As filler between sessions, we’re treated to some of hip-hop’s other core elements. Rahzel unleashes his renowned human beat box (the man can actually lay down straight beats, while humming a tune and simultaneously vocalizing its chorus!); Japanese phenoms Hilty & Bosch give us their madcap choreography with lightning fast mimicry and (finally!) some throwback boogaloo. Even Storm jumps into the action, with a master class in ‘poppin and lockin’ that entertains, while reminding us that it’s a relic art, no longer relevant in BC One competition.

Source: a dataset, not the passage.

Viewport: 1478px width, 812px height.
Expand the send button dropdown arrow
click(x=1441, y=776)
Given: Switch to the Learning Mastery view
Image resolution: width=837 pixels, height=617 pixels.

Those who wish to skip right to the title fight can do so thanks to the DVD’s granular menu, which breaks the battles down hierarchically. For the rest of us, it’s worth the wait, as the finals succeed (at last!) in making good use of the ambient crowd noise, while the DJs playfully change the music for each b-boy, in turns complementing their respective styles; breakbeat for one, soulful boogie for another. Stay tuned for Lilou, the unassuming French featherweight, (imagine Urkel in a do-rag) who’s got the ultimate moves. His upper-body boogaloo, spidery one-handed freezes, and flying kicks, take on Hong 10’s fancy toprock, slo-mo inversions, and walking floats (where the Korean holds his body parallel to the floor while balancing on his hands). It’s like hearing angels sing. Best of all, these guys show the love for one another, often inciting the crowd to cheer on their opponent, win or lose. There are no racial lines here, no allegiance except to the mat.

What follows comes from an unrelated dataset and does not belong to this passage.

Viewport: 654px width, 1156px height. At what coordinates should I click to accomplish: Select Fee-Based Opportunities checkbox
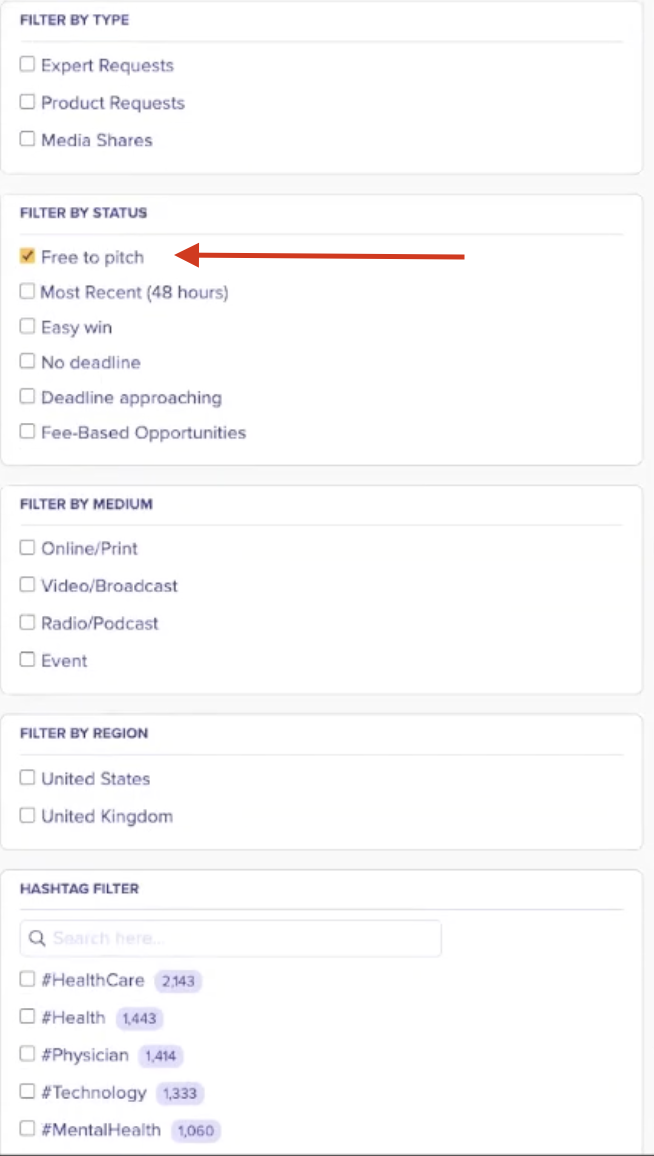[x=27, y=432]
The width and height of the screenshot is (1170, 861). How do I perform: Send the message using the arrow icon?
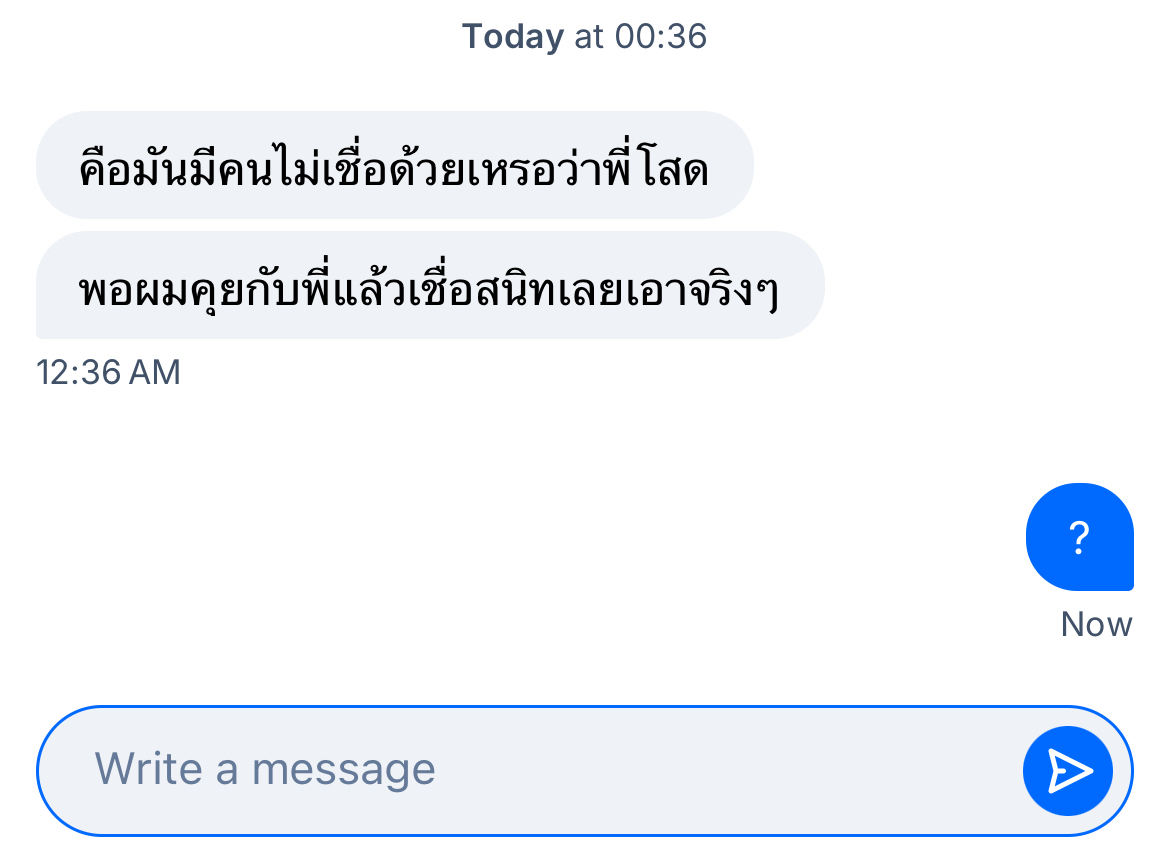click(1068, 770)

This is not the breakdancing I grew up with (there’s nary a moonwalk in sight!), but rather a whole new breed of uber-athleticism. Like Jackie Chan’s hyperkinetic impact on martial arts, breaking has evolved into a highly disciplined, super-stylized sport. B-boys today understand the physics of rotational inertia, and hybridize their routines with other moves (like pommel horsing) to create a kind of dance fusion. Transitions from toprock (upright foot shuffles) to downrock (floor work) are still there, but the predictable choreography that used to follow is forever gone. Instead, we get amorphous sequences that start on an x-axis and land on a y, often independent of any structure. With limitless innovations, and absent the usual conventions that dictate a sport’s future, there’s just no telling where breaking might go from here.
At 180 minutes, BC One is also packed with over an hour of bonus materials. Fans get a making-of featurette; a graffiti history of breakdancing; outstanding slow-mo photography of the competition; and interviews with some of this year’s more colorful participants (highlighted by insight into the judges’ voting perspectives, and long-time photographer Martha Cooper’s story about mistaking break-fights for a riot in the New York subway). From elbow-stands and aerials, to flares and driving head-slides, BC One boasts an embarrassment of breakdancing riches.